Whatever comes before the line containing "Task: Open the Object type Scenery dropdown" stays out; transcribe that line and all that follow to the end of the records exactly, with no pictures.

<<<<

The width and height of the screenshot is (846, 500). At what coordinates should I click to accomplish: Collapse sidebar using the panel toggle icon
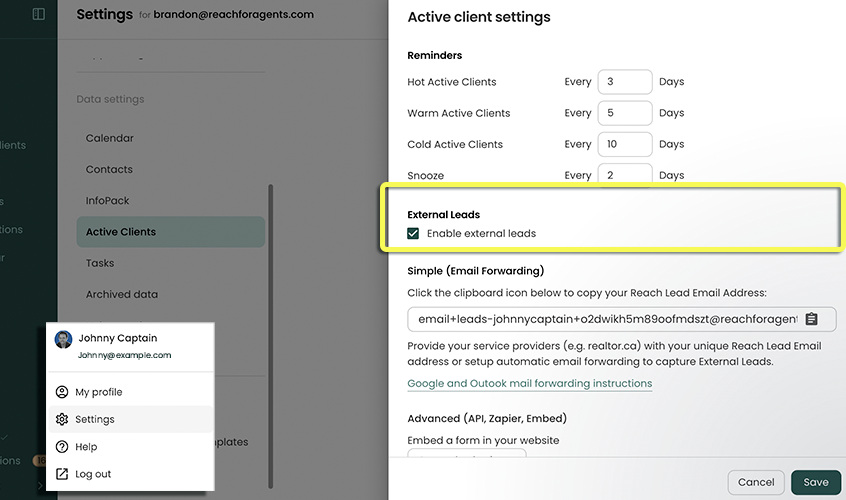point(38,14)
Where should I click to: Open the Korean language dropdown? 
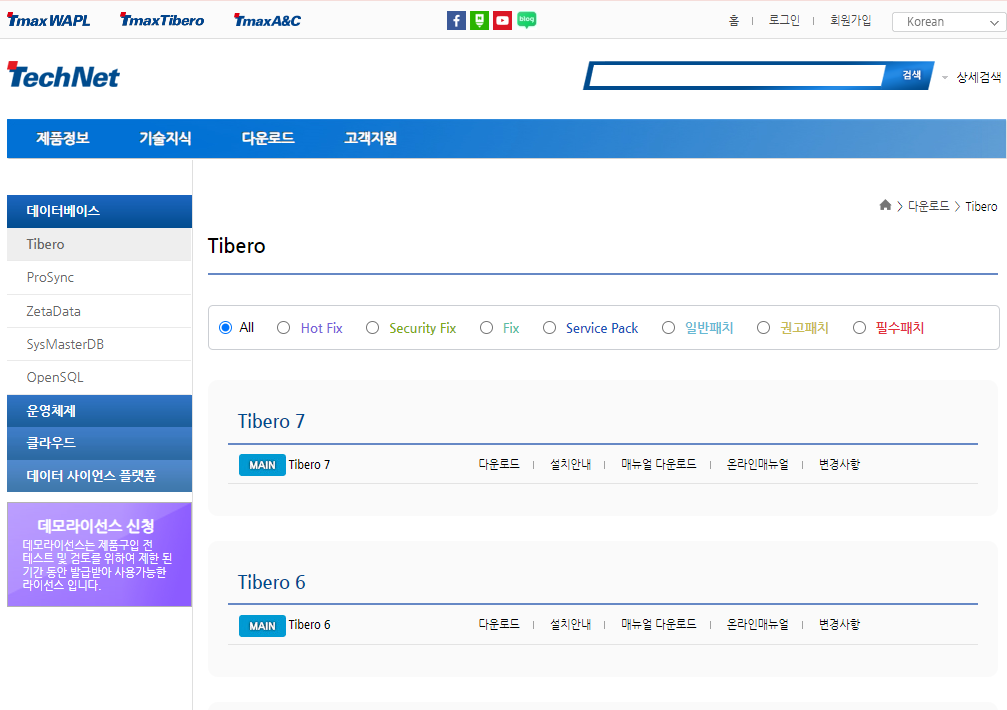pos(948,21)
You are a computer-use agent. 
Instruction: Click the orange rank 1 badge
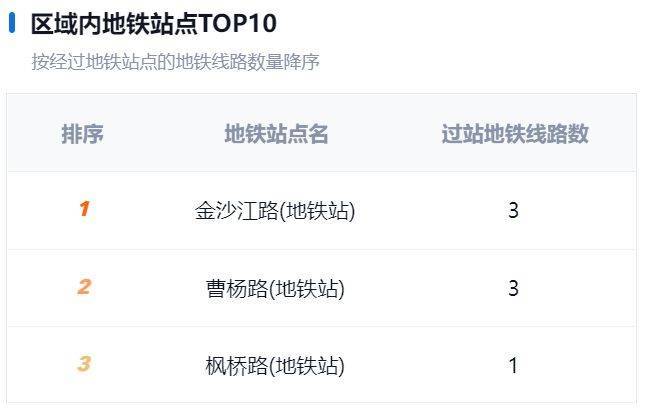[84, 210]
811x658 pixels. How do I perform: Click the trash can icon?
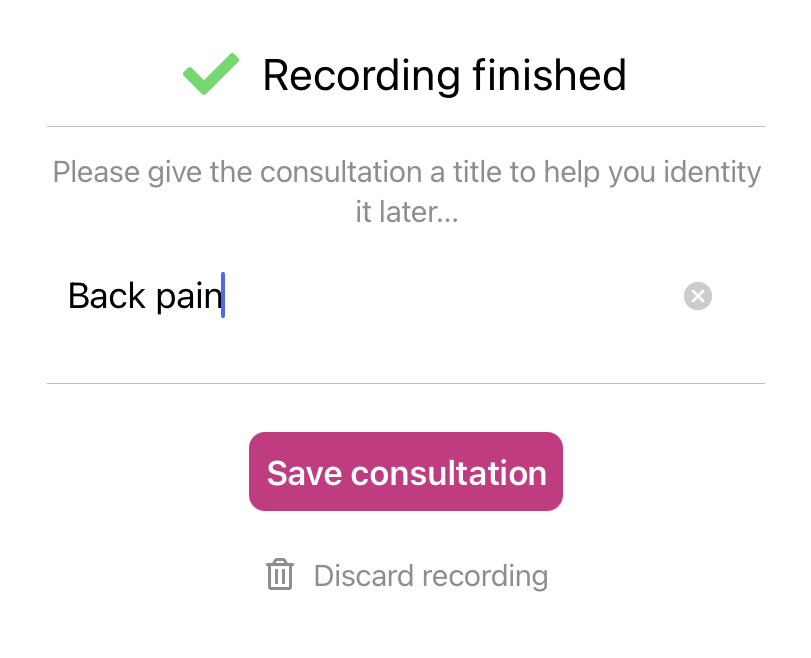[280, 574]
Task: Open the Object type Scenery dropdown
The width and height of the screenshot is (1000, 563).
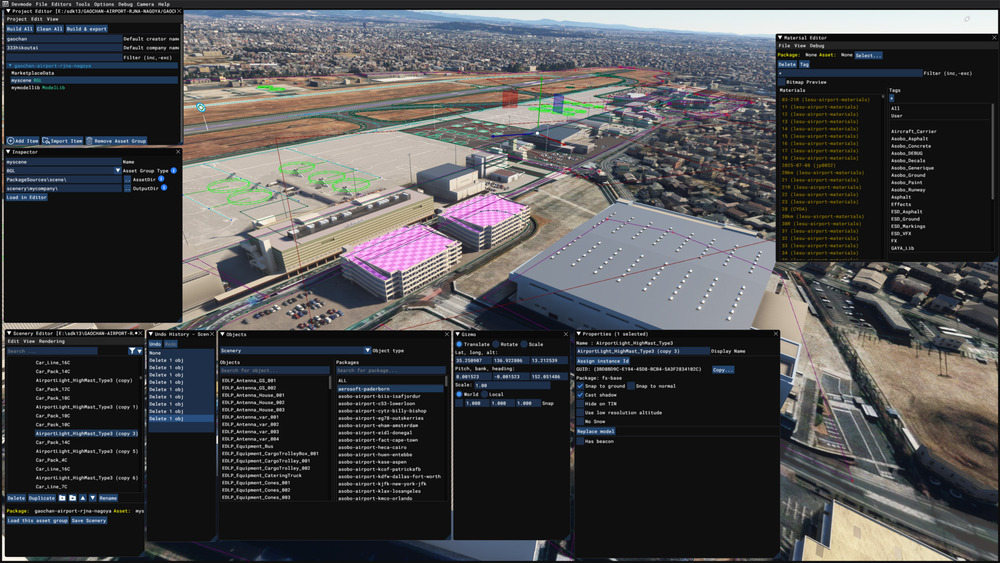Action: coord(367,351)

>>>>

Task result ->
Task: Open the Object type Scenery dropdown
The width and height of the screenshot is (1000, 563).
Action: coord(367,351)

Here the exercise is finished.